#### [The problem]
Your job is to restate each entry word for word.
--- START ---
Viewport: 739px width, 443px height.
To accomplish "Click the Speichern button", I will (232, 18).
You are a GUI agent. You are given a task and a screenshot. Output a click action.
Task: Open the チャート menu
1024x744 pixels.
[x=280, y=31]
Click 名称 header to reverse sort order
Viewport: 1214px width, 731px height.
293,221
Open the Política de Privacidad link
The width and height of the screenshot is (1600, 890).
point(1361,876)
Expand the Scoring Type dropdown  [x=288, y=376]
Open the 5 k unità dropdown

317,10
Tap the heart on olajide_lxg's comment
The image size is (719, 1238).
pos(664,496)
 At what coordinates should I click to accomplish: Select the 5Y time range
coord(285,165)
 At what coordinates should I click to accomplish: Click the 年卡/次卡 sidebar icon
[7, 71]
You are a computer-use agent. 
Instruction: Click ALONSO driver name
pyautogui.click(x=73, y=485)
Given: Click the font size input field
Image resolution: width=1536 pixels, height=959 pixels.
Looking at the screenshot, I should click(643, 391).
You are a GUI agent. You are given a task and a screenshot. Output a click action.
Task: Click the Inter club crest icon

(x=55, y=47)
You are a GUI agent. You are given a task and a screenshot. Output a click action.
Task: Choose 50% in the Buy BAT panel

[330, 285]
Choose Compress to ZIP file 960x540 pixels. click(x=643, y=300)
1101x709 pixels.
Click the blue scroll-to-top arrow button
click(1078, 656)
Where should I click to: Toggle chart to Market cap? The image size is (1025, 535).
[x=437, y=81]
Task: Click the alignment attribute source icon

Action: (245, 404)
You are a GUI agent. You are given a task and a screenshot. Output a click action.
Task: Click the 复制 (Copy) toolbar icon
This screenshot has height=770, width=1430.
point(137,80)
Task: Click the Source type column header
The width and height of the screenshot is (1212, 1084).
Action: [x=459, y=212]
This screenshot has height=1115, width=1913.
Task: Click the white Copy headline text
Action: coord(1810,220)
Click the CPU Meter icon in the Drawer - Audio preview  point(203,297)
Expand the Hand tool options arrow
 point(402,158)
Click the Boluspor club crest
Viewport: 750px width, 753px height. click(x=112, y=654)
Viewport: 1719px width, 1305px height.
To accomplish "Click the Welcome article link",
--- END ---
#### [Problem solution]
Viewport: 739px width, 443px height.
To accomplish "Click the Speichern button", I will (232, 18).
You are a GUI agent. You are given a task and a screenshot. Output a click action.
Task: Open the チャート menu
1024x744 pixels.
[x=280, y=31]
Click 名称 header to reverse sort order
Viewport: 1214px width, 731px height.
293,221
Open the Política de Privacidad link
The width and height of the screenshot is (1600, 890).
point(1361,876)
Expand the Scoring Type dropdown  [x=288, y=376]
Open the 5 k unità dropdown

317,10
Tap the heart on olajide_lxg's comment
The image size is (719, 1238).
pos(664,496)
 At what coordinates should I click to accomplish: Select the 5Y time range
coord(285,165)
 At what coordinates should I click to accomplish: Click the 年卡/次卡 sidebar icon
[7, 71]
You are a computer-use agent. 
Instruction: Click ALONSO driver name
pyautogui.click(x=73, y=485)
Given: Click the font size input field
Image resolution: width=1536 pixels, height=959 pixels.
Looking at the screenshot, I should click(643, 391).
You are a GUI agent. You are given a task and a screenshot. Output a click action.
Task: Click the Inter club crest icon

(x=55, y=47)
You are a GUI agent. You are given a task and a screenshot. Output a click action.
Task: Choose 50% in the Buy BAT panel

[330, 285]
Choose Compress to ZIP file 960x540 pixels. click(x=643, y=300)
1101x709 pixels.
Click the blue scroll-to-top arrow button
click(1078, 656)
Where should I click to: Toggle chart to Market cap? The image size is (1025, 535).
[x=437, y=81]
Task: Click the alignment attribute source icon

Action: (245, 404)
You are a GUI agent. You are given a task and a screenshot. Output a click action.
Task: Click the 复制 (Copy) toolbar icon
This screenshot has height=770, width=1430.
point(137,80)
Task: Click the Source type column header
The width and height of the screenshot is (1212, 1084).
Action: [x=459, y=212]
This screenshot has height=1115, width=1913.
Task: Click the white Copy headline text
Action: coord(1810,220)
Click the CPU Meter icon in the Drawer - Audio preview  point(203,297)
Expand the Hand tool options arrow
 point(402,158)
Click the Boluspor club crest
Viewport: 750px width, 753px height. click(x=112, y=654)
Viewport: 1719px width, 1305px height.
To accomplish "Click the Welcome article link",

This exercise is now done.